Taliban kill 'more than 50' Afghan troops in army base attack

 Taliban militants wearing Afghan army uniforms killed at least 50 soldiers in a gun and suicide attack at a base in northern Afghanistan, the US military said, as the extremists ramp up their campaign against beleaguered government forces.

Two of the attackers blew themselves up and seven were killed in the assault near Mazar-i-Sharif city on Friday which lasted several hours and targeted soldiers at a mosque and dining facility, the Afghan defence ministry said.

One of the assailants was detained.

A US military spokesman said "more than 50" Afghan soldiers were killed in the attack claimed by the Taliban, while Afghan officials put the death toll at eight with 11 wounded.

General John Nicholson, the top US commander in Afghanistan, praised Afghan commandos for bringing the "atrocity to an end".

The latest deadly attack against an Afghan military site underscores rising insecurity in the war-torn country as it braces for an intense fighting season in the spring.

Afghan security forces, beset by killings, desertions and non-existent "ghost soldiers" on the payroll, have been struggling to beat back insurgents since US-led NATO troops ended their combat mission in December 2014.

According to US watchdog SIGAR, casualties among Afghan security forces soared by 35 percent in 2016, with 6,800 soldiers and police killed.

Nicholson in February told the US Senate Armed Services Committee in Washington that he needed "a few thousand" more troops to help train and assist the Afghan forces.

The US has around 8,400 troops in the country with about another 5,000 from NATO allies assisting a much larger Afghan force in the war against the Taliban and other Islamist militants.

- Military sites targeted -

Several military helicopters hovered over the base during Friday's attack and ambulances later took away the bodies of the victims, an AFP correspondent said.

The facility in Balkh province is home to the Afghan army's 209th Corps.

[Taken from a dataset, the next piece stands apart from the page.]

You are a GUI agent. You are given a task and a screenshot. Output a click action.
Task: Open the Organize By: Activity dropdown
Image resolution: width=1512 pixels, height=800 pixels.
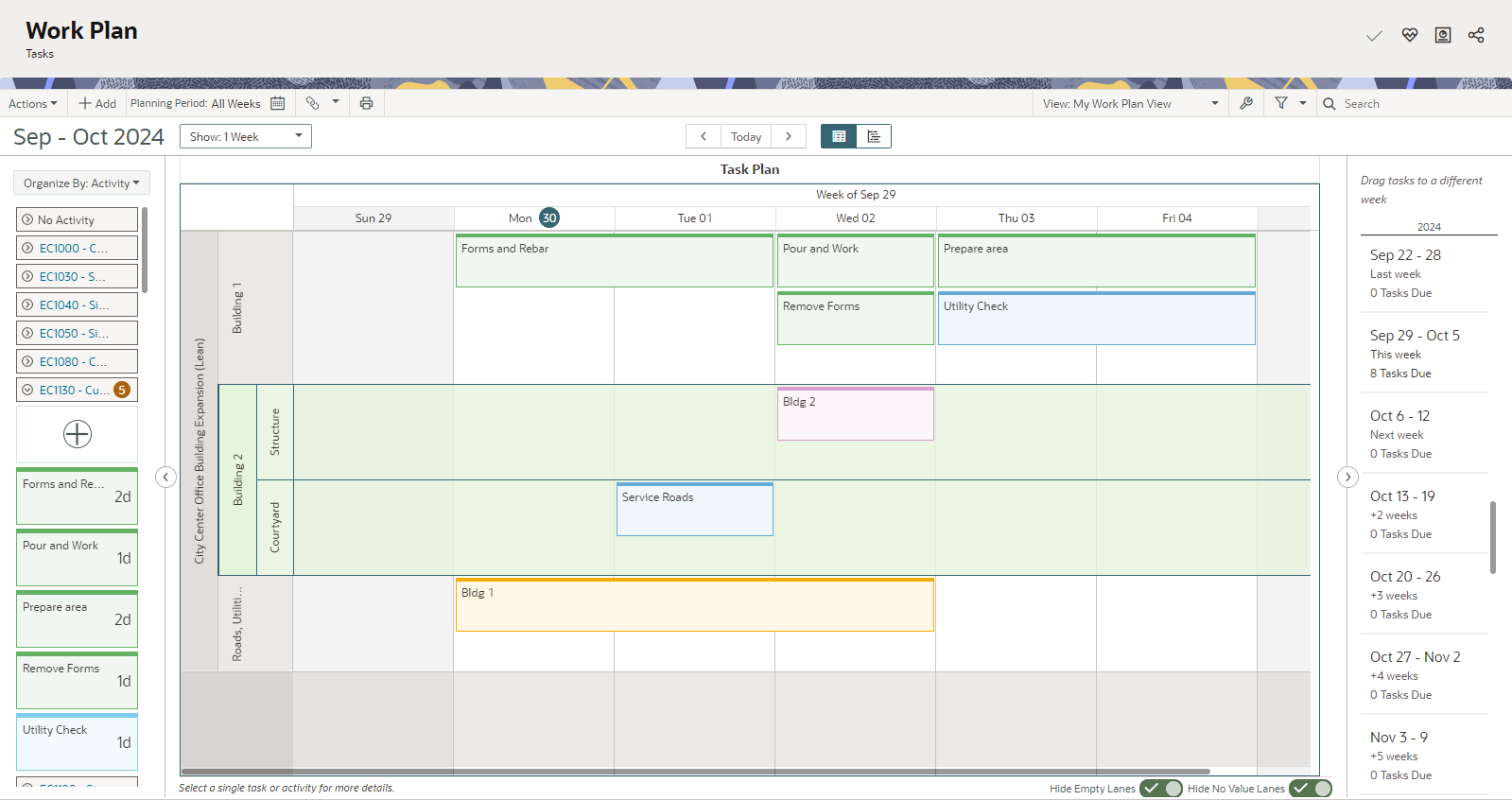point(81,183)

The last major attack against a military site was in early March when gunmen disguised as doctors stormed the Sardar Daud Khan hospital -- the country's largest military hospital -- in Kabul, killing dozens.

Afghan officials put the death toll at 50, but security sources and survivors told AFP more than 100 were killed in the brazen and savage attack.

The Islamic State group claimed it was behind the operation -- hours after the more powerful Taliban denied responsibility for the raid.

That assault came a week after 16 people were killed in simultaneous Taliban suicide assaults on two security compounds in the capital.

More than a third of Afghanistan is outside government control and many regions are fiercely contested by various insurgent groups, as Kabul's repeated bids to launch peace negotiations with the Taliban have failed.

Earlier this month the US military dropped its largest non-nuclear bomb on Islamic State group hideouts in eastern Afghanistan, killing nearly a hundred militants.

The attack triggered global shockwaves, with some condemning the use of Afghanistan as what they called a testing ground for the weapon, and against a militant group that is not considered as big a threat as the resurgent Taliban.